* _Data excerpts_:
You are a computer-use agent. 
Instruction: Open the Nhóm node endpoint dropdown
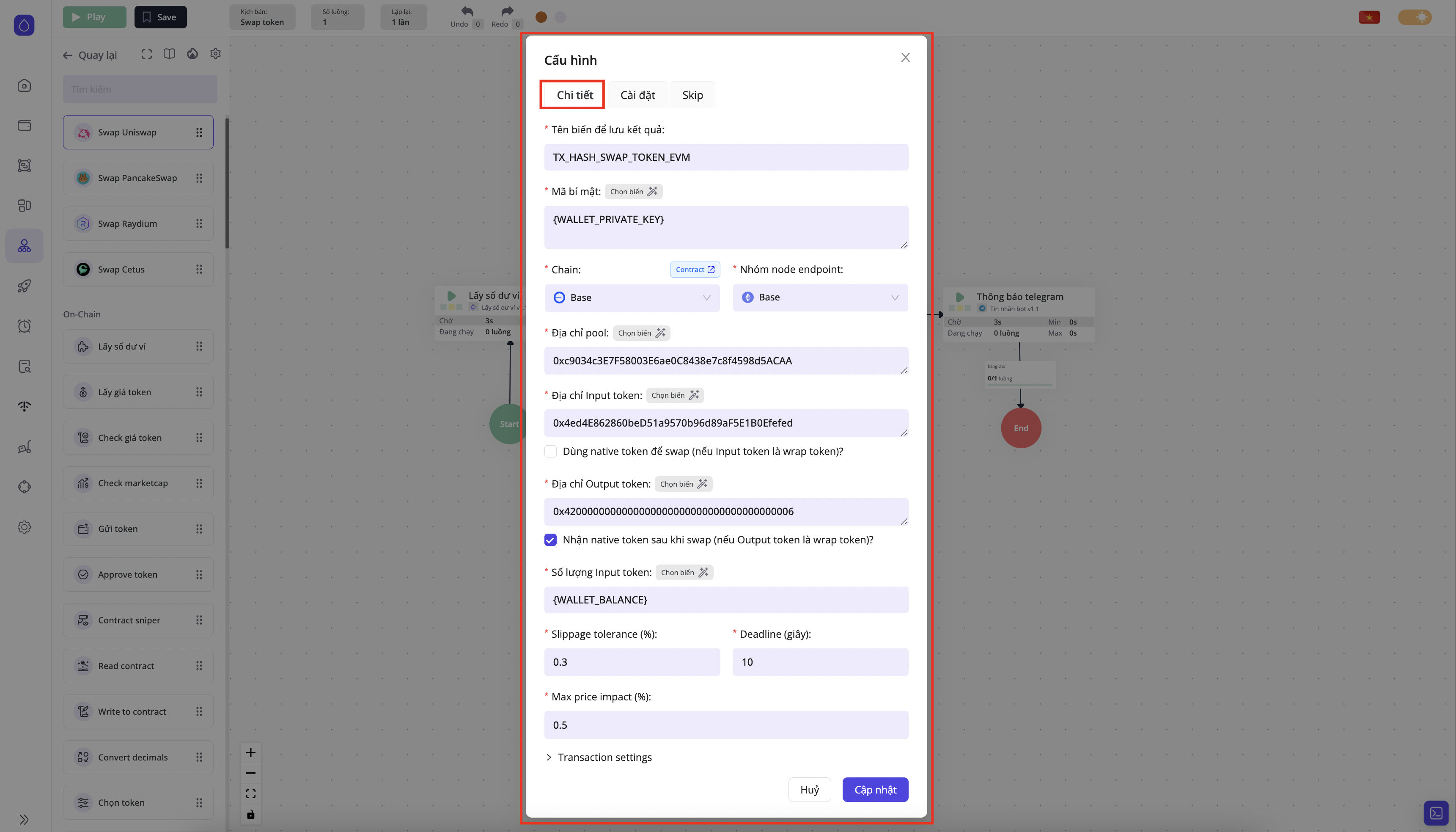point(820,298)
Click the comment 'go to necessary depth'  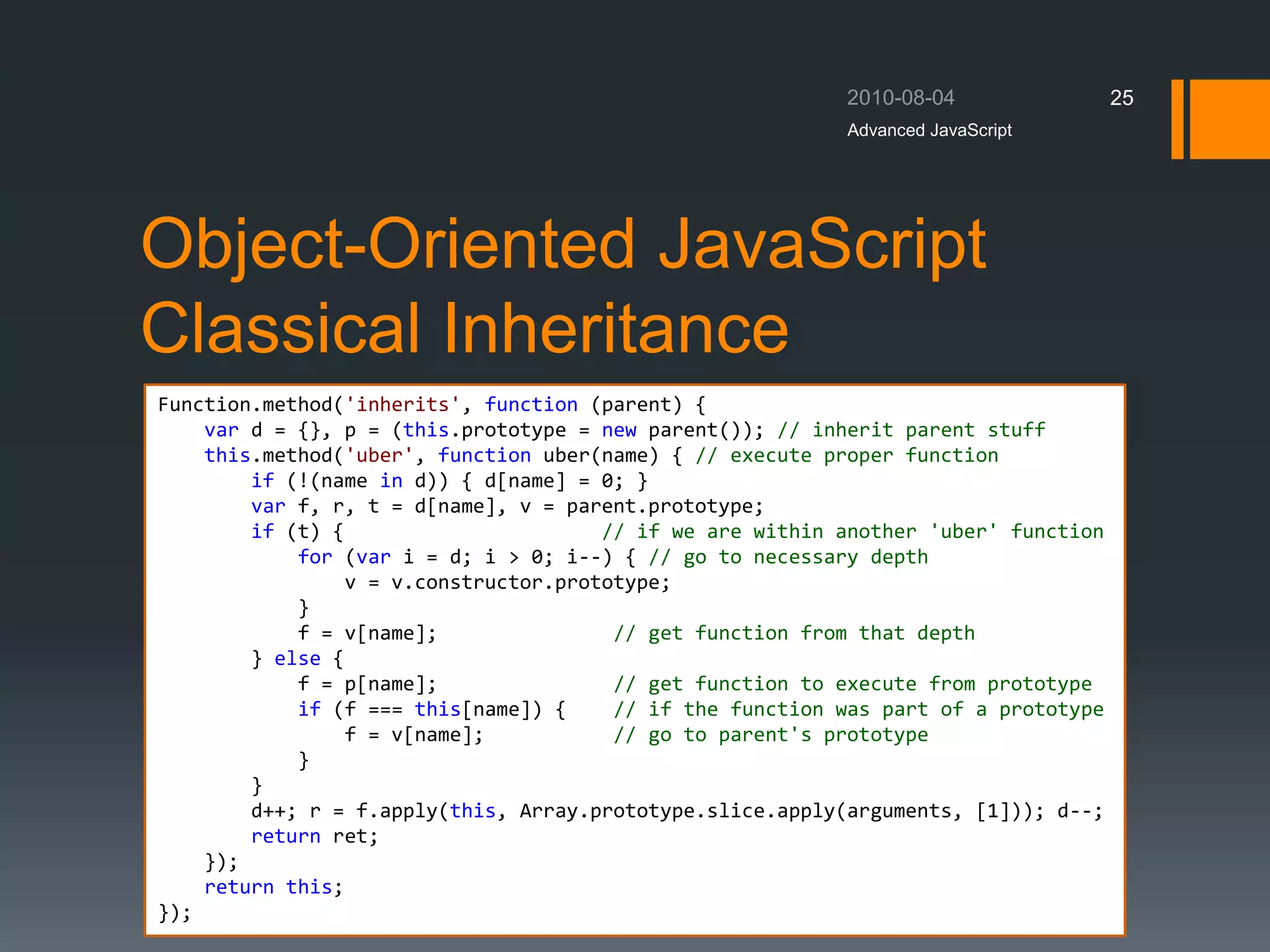[788, 557]
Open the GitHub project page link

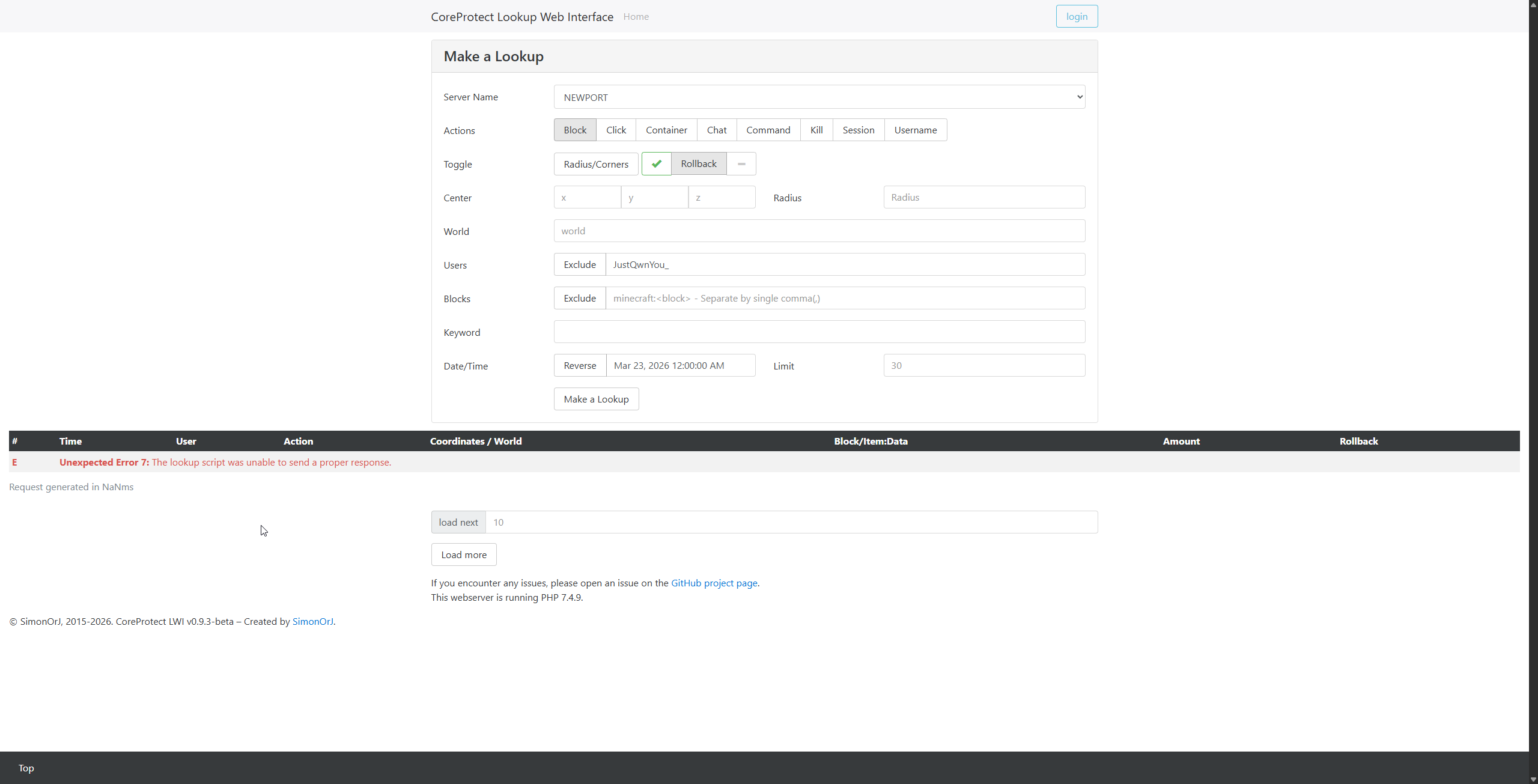click(x=714, y=583)
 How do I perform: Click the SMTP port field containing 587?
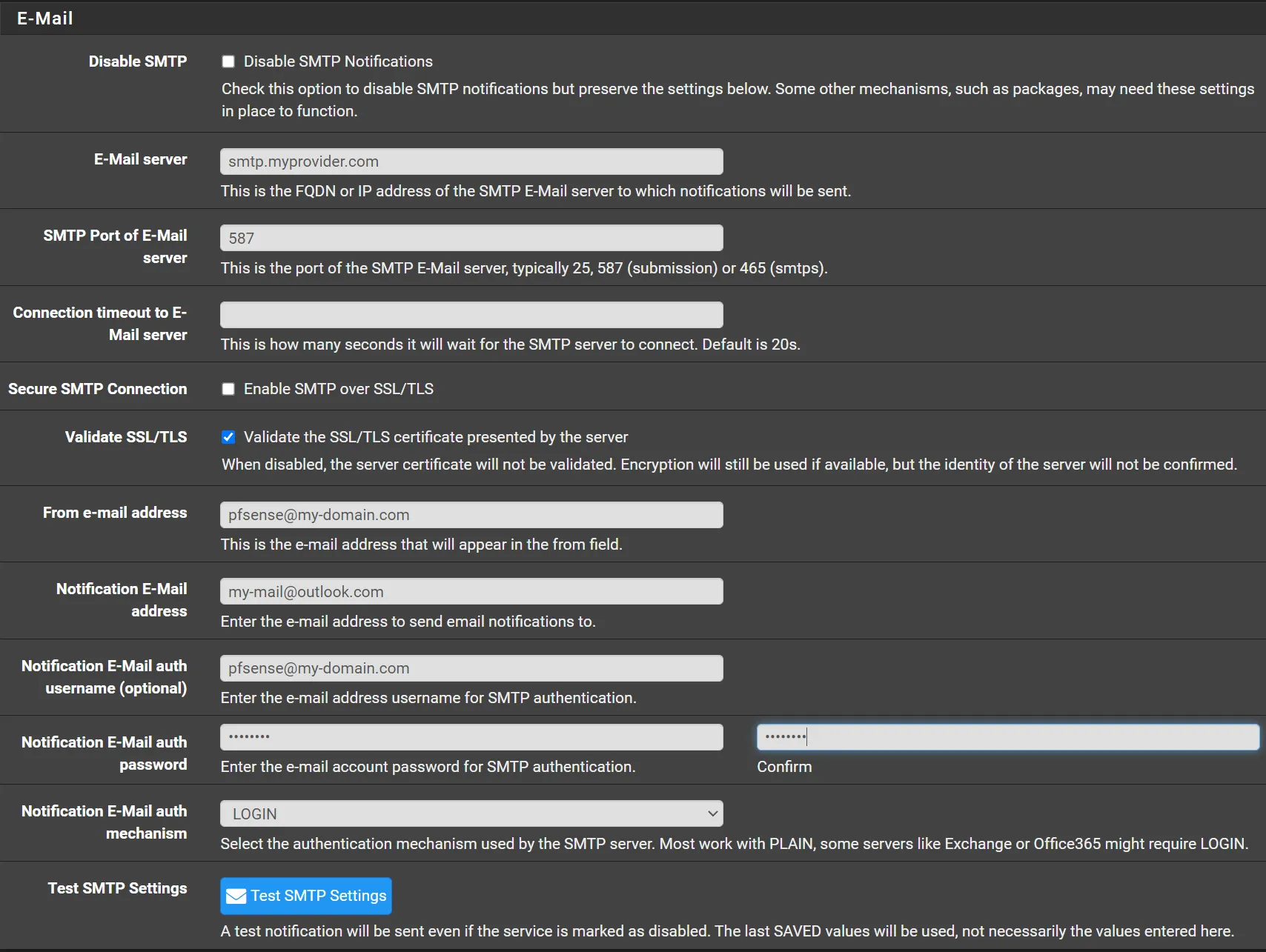click(x=471, y=237)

* _Task objective_: Only the lines from the one with "How do I perform: Click" through the final line of the data should be written out, exactly and including both ends. Skip the pictures.

* _Exercise result_:
 How do I perform: Click the SMTP port field containing 587?
click(x=471, y=237)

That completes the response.